Praktis sampai diproklamirkan kemerdekaan, masyarakat Indonesia tidak
mengenal partai-partai politik.
12. Perkembangan Partai Politik
kembali menunjukkan geliatnya tatkala pemerintah menganjurkan perlunya
di bentuk suatu Partai Politik. Wacana yang berkembang pada waktu itu
adalah perlunya partai tunggal. Partai tunggal diperlukan untuk
menghindari perpecahan antar kelompok, karena waktu itu suasana
masyarakat Indonesia masih diliputi semangat revolusioner.

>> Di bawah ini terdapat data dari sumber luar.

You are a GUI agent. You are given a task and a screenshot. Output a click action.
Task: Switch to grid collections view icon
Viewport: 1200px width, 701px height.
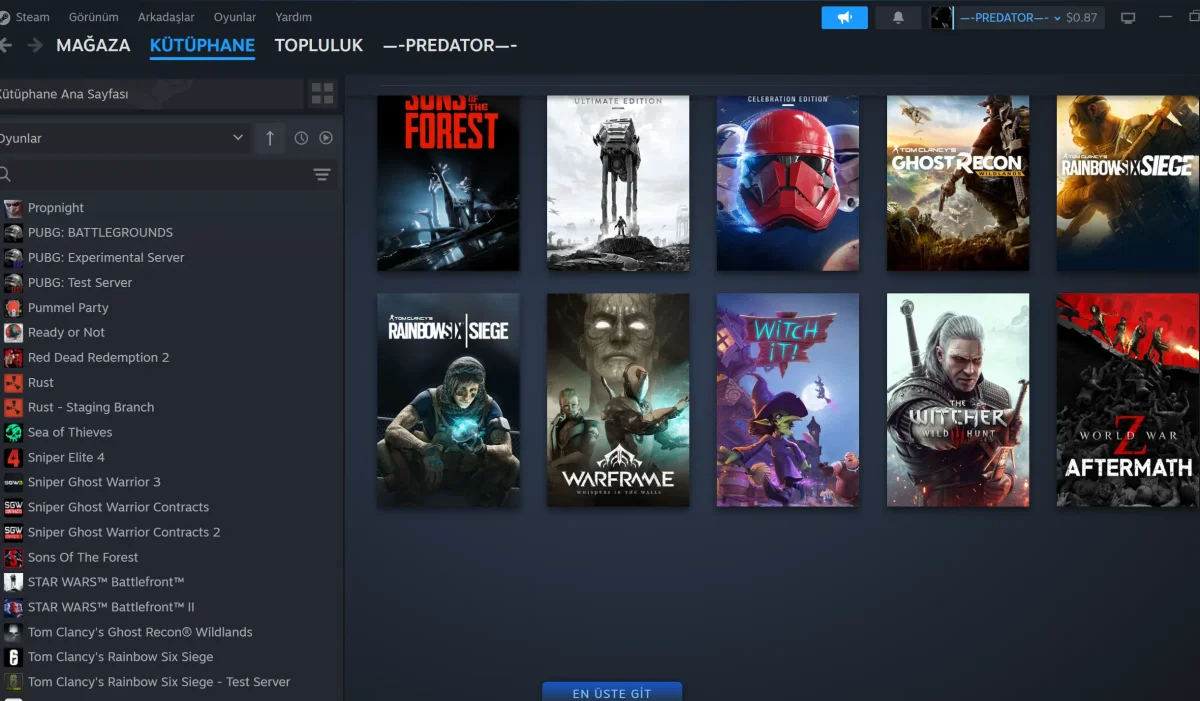pos(322,94)
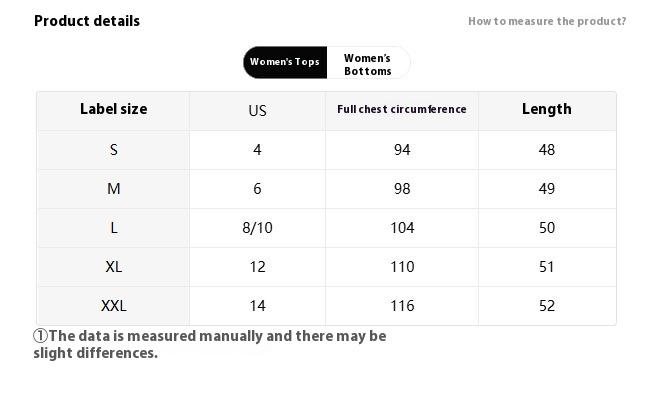The image size is (645, 396).
Task: Click the US column header
Action: click(258, 111)
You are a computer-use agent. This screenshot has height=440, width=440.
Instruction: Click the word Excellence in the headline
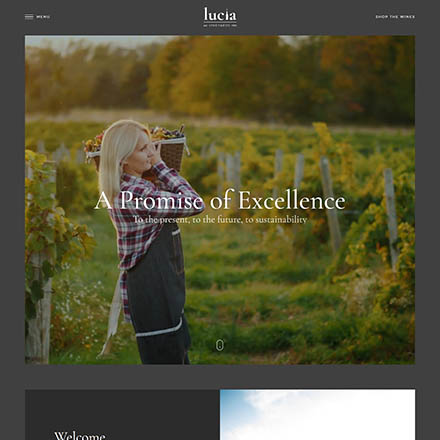(x=292, y=201)
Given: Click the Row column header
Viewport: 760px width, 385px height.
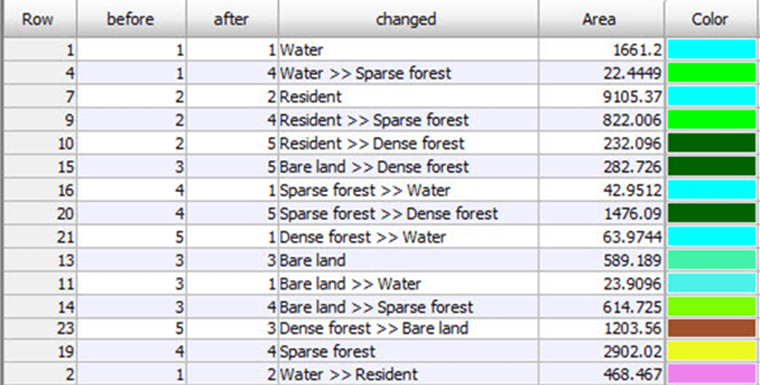Looking at the screenshot, I should (x=39, y=18).
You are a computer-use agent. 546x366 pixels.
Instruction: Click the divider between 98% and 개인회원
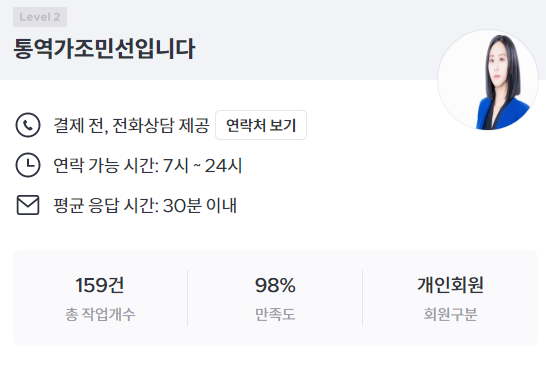point(362,298)
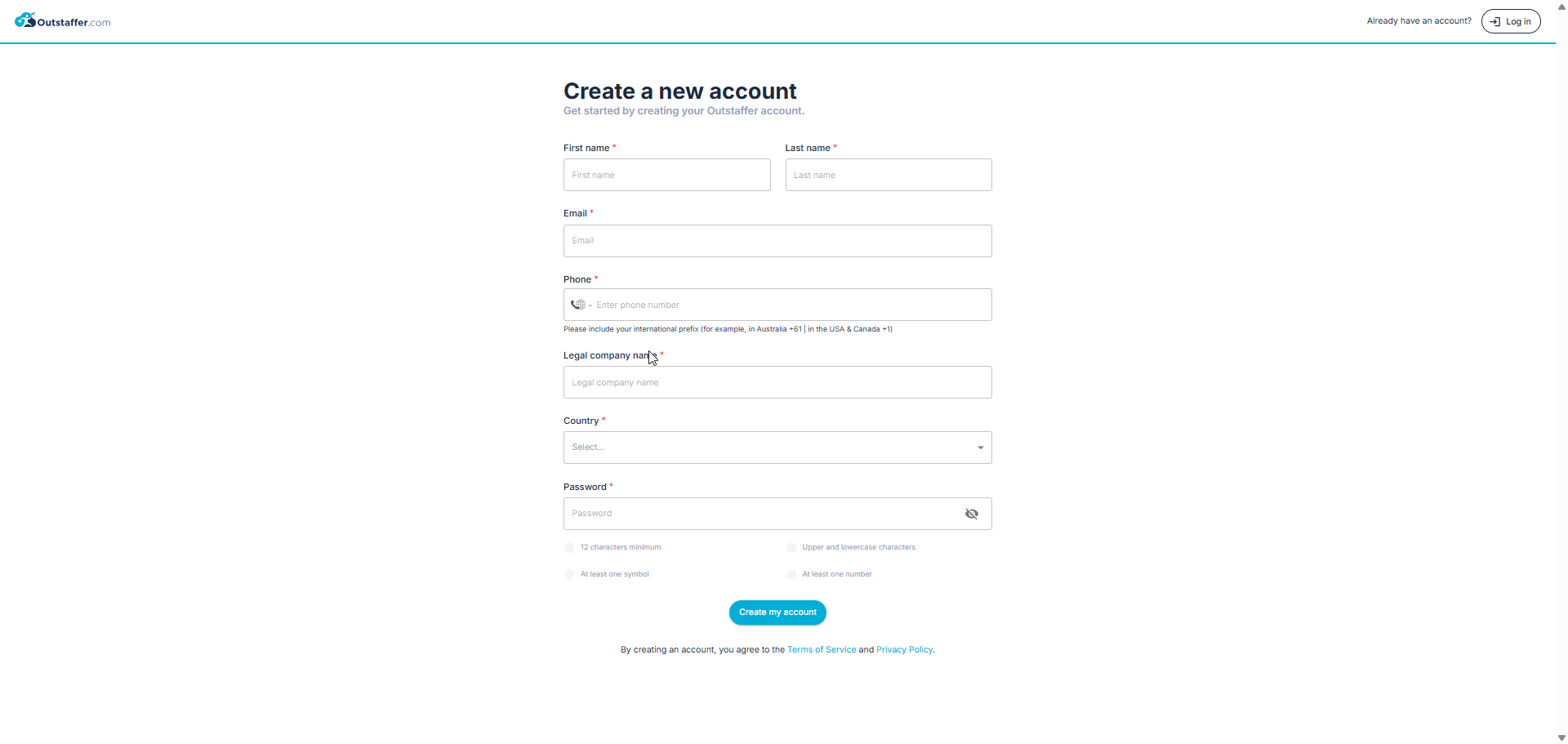Open the Privacy Policy link
This screenshot has width=1568, height=744.
(904, 650)
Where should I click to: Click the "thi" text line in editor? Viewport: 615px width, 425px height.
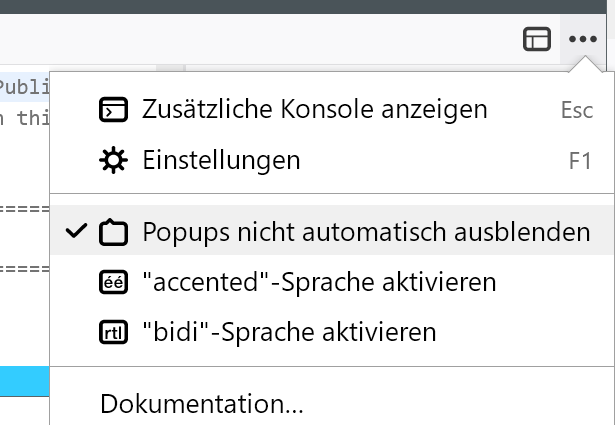click(24, 117)
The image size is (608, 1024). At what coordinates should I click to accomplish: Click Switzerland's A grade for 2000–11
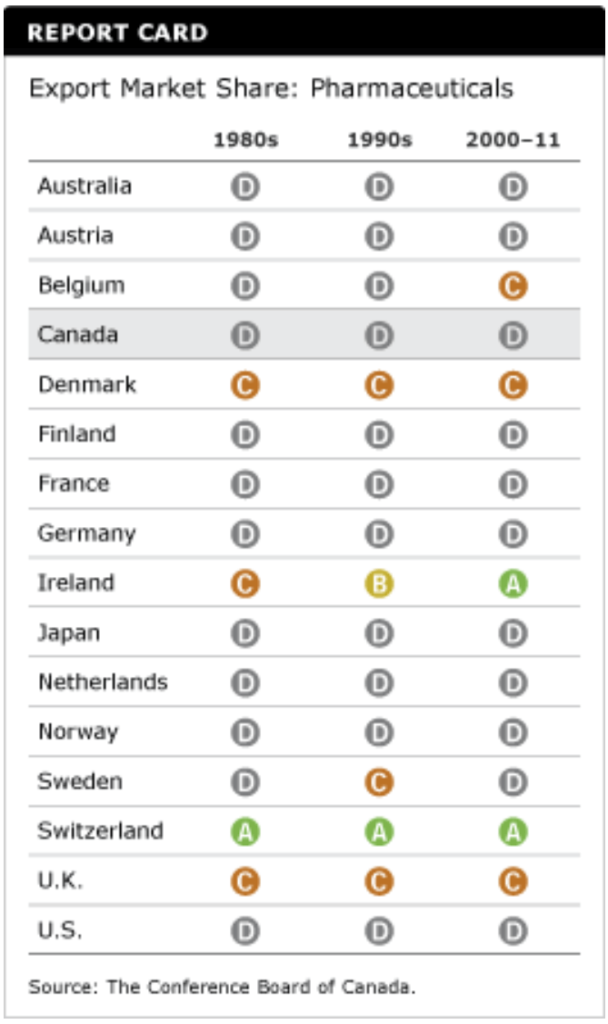click(x=513, y=832)
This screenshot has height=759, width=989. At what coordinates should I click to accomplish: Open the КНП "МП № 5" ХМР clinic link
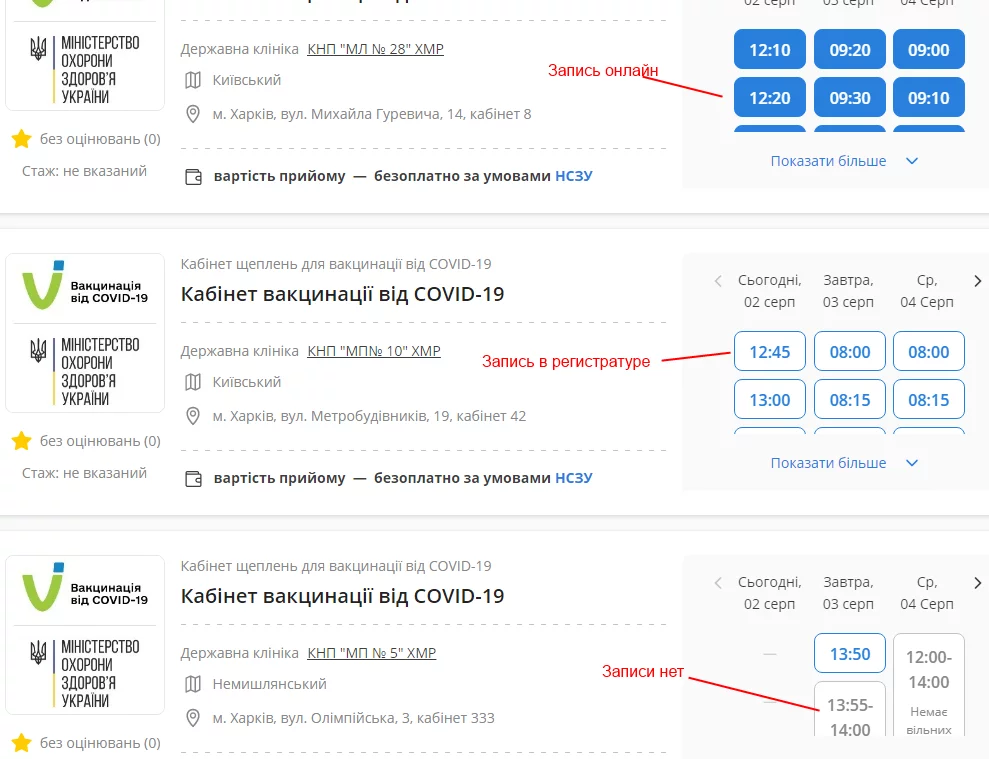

Tapi niat
membentuk partai tunggal yang rencananya dinamakan Partai Nasional
Indonesia gagal, karena dianggap dapat menyaingi Komite Nasional
Indonesia Pusat dan dianggap bisa merangsang perpecahan dan bukan
memupuk persatuan. Pasca pembatalan niat pembentukan partai tunggal,
atas desakan dan keputusan Badan Pekerja Komite Nasional Indonesia
Pusat, pemerintah mengeluarkan maklumat yang isinya perlu di bentuk
Partai Politik sebanyak-banyaknya guna menyambut Pemilihan Umum anggota
Badan-Badan Perwakilan Rakyat.
13. Pada keadaan seperti itulah
Partai Politik tumbuh dan berkembang selama revolusi fisik dan mencapai
puncaknya pada tahun 1955 ketika diselenggarakan Pemilihan Umum pertama
yang diikuti oleh 36 Partai Politik, meski yang mendapatkan kursi di
parlemen hanya 27 partai. Pergolakan-pergolakan dalam Dewan Perwakilan
Rakyat dan Dewan Konstituante hasil Pemilihan Umum telah menyudutkan
posisi Partai Politik. Hampir semua tokoh, golongan mempermasalahkan
keberadaan Partai Politik. Kekalutan dan kegoncangan di dalam sidang
konstituante inilah yang pada akhirnya memaksa Bung Karno membubarkan
partai-partai politik, pada tahun 1960, dan hanya boleh tinggal 10
partai besar yang pada gilirannya harus mendapatkan restu dari Bung
Karno sebagai tanda lolos dari persaingan.
14. Memasuki periode Orde
Baru, tepatnya setelah Pemilihan Umum 1971 pemerintah kembali berusaha
menyederhanakan Partai Politik. Seperti pemerintahan sebelumnya,
banyaknya Partai Politik dianggap tidak menjamin adanya stabilitas
politik dan dianggap mengganggu program pembangunan. Usaha pemerintah
ini baru terealisasi pada tahun 1973, partai yang diperbolehkan tumbuh
hanya berjumlah tiga yaitu Partai Persatuan Pembangunan (PPP), GOLKAR
dan Partai Demokrasi Indonesia (PDI).
15. Nampak sekali bahwa
partai-partai yang ada di Indonesia boleh dikatakan merupakan partai
yang dibentuk atas prakarsa negara. Pembentukan partai bukan atas dasar
kepentingan masing-masing anggota melainkan karena kepentingan negara.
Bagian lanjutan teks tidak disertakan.